成功和财富的新观念 人文主义倡导的积极的人生态度,不仅限于接受教育、获得知识、培养美德,它还包括事业的成功和财富的积累。圣经中说,富人进天堂比粗绳子穿针眼还难。圣奥古斯丁在《上帝之城》中就指出,上帝之城赖以生存的是信仰,尘世之城则受权力欲和占有欲的统治。正直之人不会因财富而兴高采烈,而邪恶之人只追求现世的财富,会因财富而败坏堕落。这种基督教财产观念曾给无数中世纪的商人和市民带来心灵上的压力。人文主义帮助他们从这个阴影中走了出来。

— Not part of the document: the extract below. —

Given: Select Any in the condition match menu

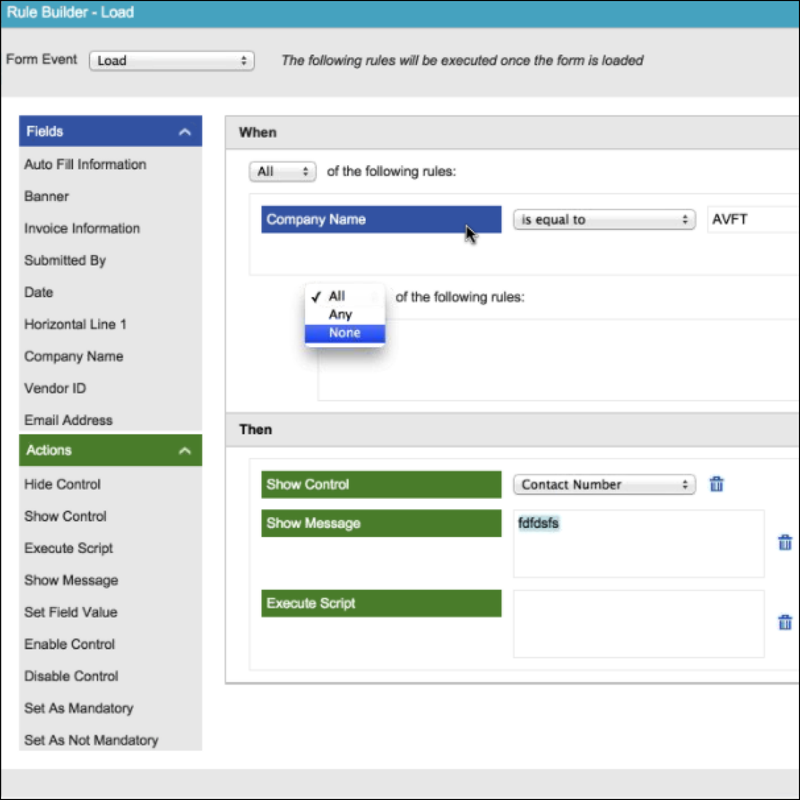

佛罗伦萨的人文主义者马泰奥·帕尔米埃里就在《论城市生活》中指出,“在不损害他人的情况下通过经营和技艺来扩充和增加自己的财富,是无可指责的”;博乔·布拉乔利尼也说,没有金钱的刺激,艺术将会消失,世俗生活也将遭到破坏。列奥那多·布鲁尼则大声为商人辩护,“只要每个人以勤奋和商业事务方面的机敏从事自己的事业,我们就有把握断定,这种开明的私利最终对整个共和国是有利的”,“商人们不知疲倦。四处奔走……这种孜孜营利的行为,是共和国的福分”。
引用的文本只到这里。